# Uniform convergence and the limit of difference quotients

Suppose that $F:\mathbb R\to\mathbb R$ is bounded and continuously differentiable everywhere. Suppose also that the sequence of bounded (not necessarily even continuous) functions $(F_n)_{n\in\mathbb N}$ converges to $F$ uniformly.

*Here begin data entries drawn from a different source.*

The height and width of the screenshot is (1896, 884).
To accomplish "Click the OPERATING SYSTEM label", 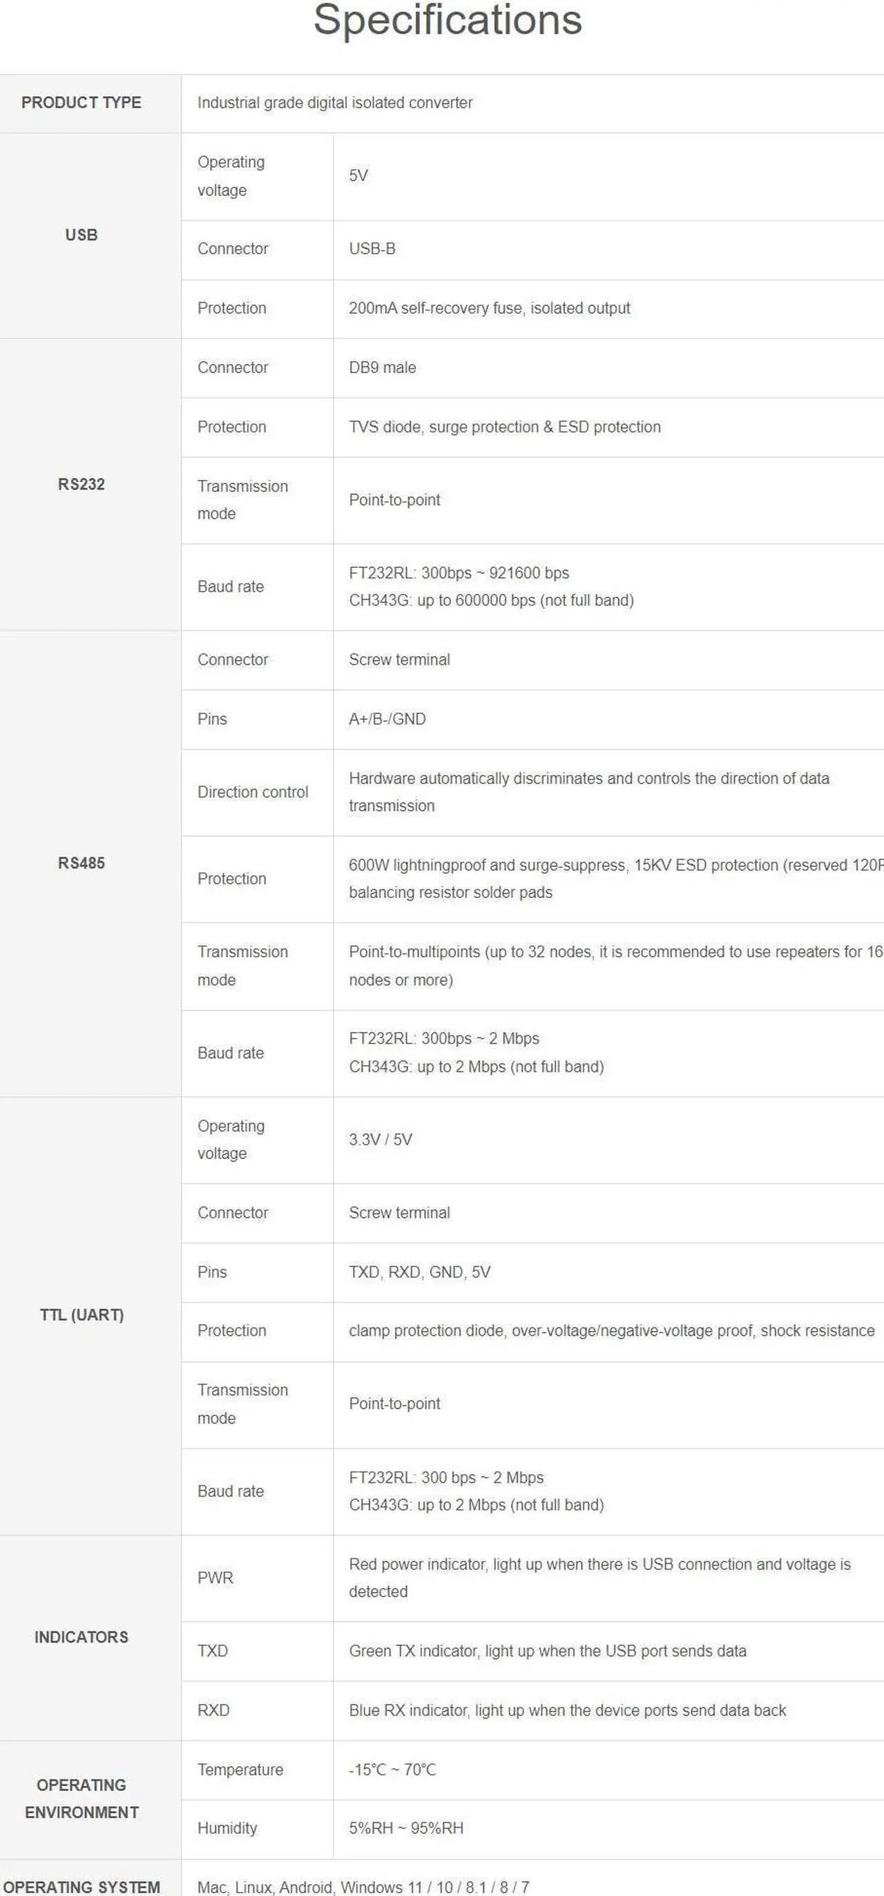I will click(82, 1887).
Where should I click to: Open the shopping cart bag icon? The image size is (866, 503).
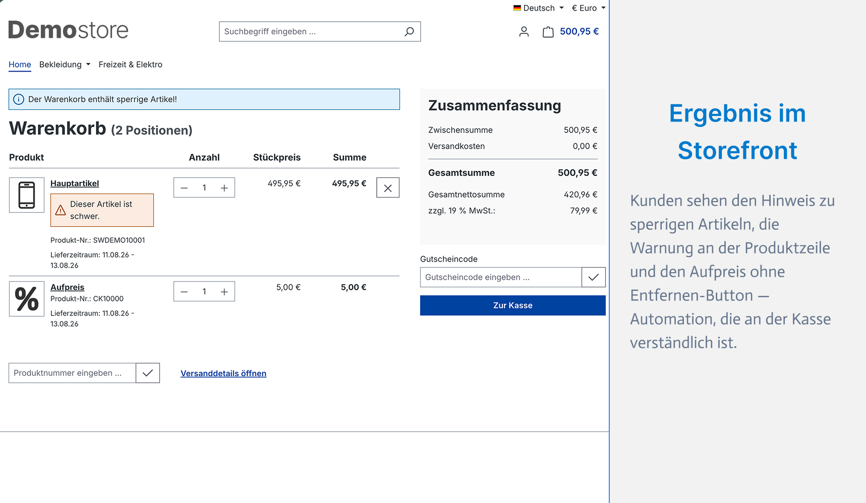(548, 32)
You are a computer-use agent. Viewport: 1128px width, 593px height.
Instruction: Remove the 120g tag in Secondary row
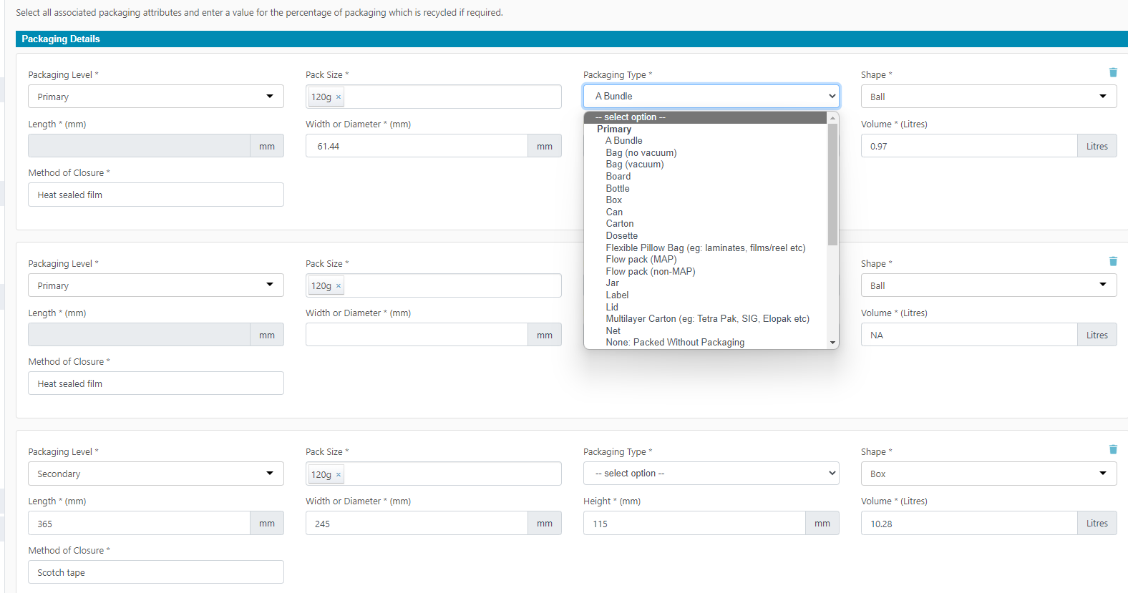pyautogui.click(x=339, y=475)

If $(x_n)_{n\in\mathbb N}$ and $(\varepsilon_n)_{n\in\mathbb N}$ are real sequences such that $x_n\to x\in\mathbb R$ and $\varepsilon_n\to0$, is it always true that $$\frac{F_n(x_n)-F_n(x_n-\varepsilon_n)}{\varepsilon_n}\to F'(x)?$$ Any hints (or counterexamples) would be appreciated.

Consider the sequence

$$f_n(x) = \frac{x}{1 + nx^2}.$$

Note that

$$\sup f_n(x) = f_n(1/\sqrt{n}) = \frac{1}{2 \sqrt{n}}.$$

Then $f_n(x) \to f(x) = 0$ uniformly and $f'(0) = 0$.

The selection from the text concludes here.